Our dialect reflects life wrested from the mud, clay, and stone of
wet delta land and the need to be heard over vast stretches of
fields. Not surprising then that the sounds of Toisanese syllables
come wrapped up like clods of dirt embedded with stones and held
together by the long, sinewy grasses used for cooking. Sentences
explode out of the mouth like a mortar barrage, with consonants,
vowels, all the tones meshed into a tight, barbed clump of earthy
linguistics. Toisanese can arc over rice paddies, penetrate a flock
of noisy geese, cut through a stand of bamboo trees, and curve
around a hill. As the sentence lands, the remaining barbs of sound
hook your eardrum so you know that, indeed, you are being addressed
and the reasons why.
...
In the land of Toisan, there were no excuses for failure. There
could only be survival, and thus Toisanese evolved to guarantee
survival. A nuance-free language whose meanings were harsh, crudely,
and loudly clear--where layered linguistics of hidden meanings has
no place--served its speakers well.
In contrast, Big City Cantonese was melodic, like a stanza of music
in its seven tones and spoken at a normal volume. The one-upmanship
of city sophistication propelled its colloquialisms. It was the
language of overly clever merchants and the prickly doubleentendres of
the social elite. Big City Cantonese was spoken in urbane quarters,
with the speakers wearing clean, fashionable clothes and using
elegant manners.
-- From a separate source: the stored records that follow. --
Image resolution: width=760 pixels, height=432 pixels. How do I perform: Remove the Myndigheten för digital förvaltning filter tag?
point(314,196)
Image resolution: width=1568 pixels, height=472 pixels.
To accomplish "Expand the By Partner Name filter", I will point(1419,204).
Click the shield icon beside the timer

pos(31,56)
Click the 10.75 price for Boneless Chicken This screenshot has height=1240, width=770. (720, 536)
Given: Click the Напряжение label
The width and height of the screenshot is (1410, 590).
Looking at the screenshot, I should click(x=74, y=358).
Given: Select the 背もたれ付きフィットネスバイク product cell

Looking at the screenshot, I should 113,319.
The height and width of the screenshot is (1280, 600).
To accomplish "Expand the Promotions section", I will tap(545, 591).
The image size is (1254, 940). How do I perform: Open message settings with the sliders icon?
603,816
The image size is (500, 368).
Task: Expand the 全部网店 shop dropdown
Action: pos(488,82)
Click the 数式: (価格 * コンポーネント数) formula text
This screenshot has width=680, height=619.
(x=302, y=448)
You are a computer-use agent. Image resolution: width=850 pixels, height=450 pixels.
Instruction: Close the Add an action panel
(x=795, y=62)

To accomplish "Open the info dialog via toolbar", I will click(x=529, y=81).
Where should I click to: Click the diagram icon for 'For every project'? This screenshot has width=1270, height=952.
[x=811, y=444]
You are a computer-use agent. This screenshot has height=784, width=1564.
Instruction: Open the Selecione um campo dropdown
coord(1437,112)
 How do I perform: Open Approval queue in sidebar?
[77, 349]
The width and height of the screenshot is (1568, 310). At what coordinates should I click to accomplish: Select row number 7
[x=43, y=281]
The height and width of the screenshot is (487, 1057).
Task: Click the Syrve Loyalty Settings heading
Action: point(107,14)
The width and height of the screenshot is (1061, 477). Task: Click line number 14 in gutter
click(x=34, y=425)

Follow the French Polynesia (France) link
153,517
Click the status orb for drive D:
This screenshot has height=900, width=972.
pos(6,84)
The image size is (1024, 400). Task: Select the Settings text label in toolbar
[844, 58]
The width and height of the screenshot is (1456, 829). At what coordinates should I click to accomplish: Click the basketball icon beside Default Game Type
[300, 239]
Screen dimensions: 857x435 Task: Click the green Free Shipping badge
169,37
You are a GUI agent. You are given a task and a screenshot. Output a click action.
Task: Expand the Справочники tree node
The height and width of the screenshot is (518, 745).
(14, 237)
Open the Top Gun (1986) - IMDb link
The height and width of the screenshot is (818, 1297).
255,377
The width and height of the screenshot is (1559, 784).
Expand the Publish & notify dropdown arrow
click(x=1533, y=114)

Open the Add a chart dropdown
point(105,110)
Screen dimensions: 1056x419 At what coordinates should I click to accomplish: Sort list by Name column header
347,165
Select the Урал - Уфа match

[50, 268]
Its basis was politeness masking a withering wit,
preferably while eloquently describing the subtle fragrances of this
year's harvest of that rare tea handpicked by monkeys from misty
high cliffs.
But even Big City Cantonese appreciated that the earsplitting,
spitty Toisanese attained its oratorical finest reach when downright
rude and disdainful to the bones of your family and especially your
ancestors. It soared even higher when salty and sexually graphic.
You know you were told off when you were tongue-lashed in Toisanese.
It is a wonderful book.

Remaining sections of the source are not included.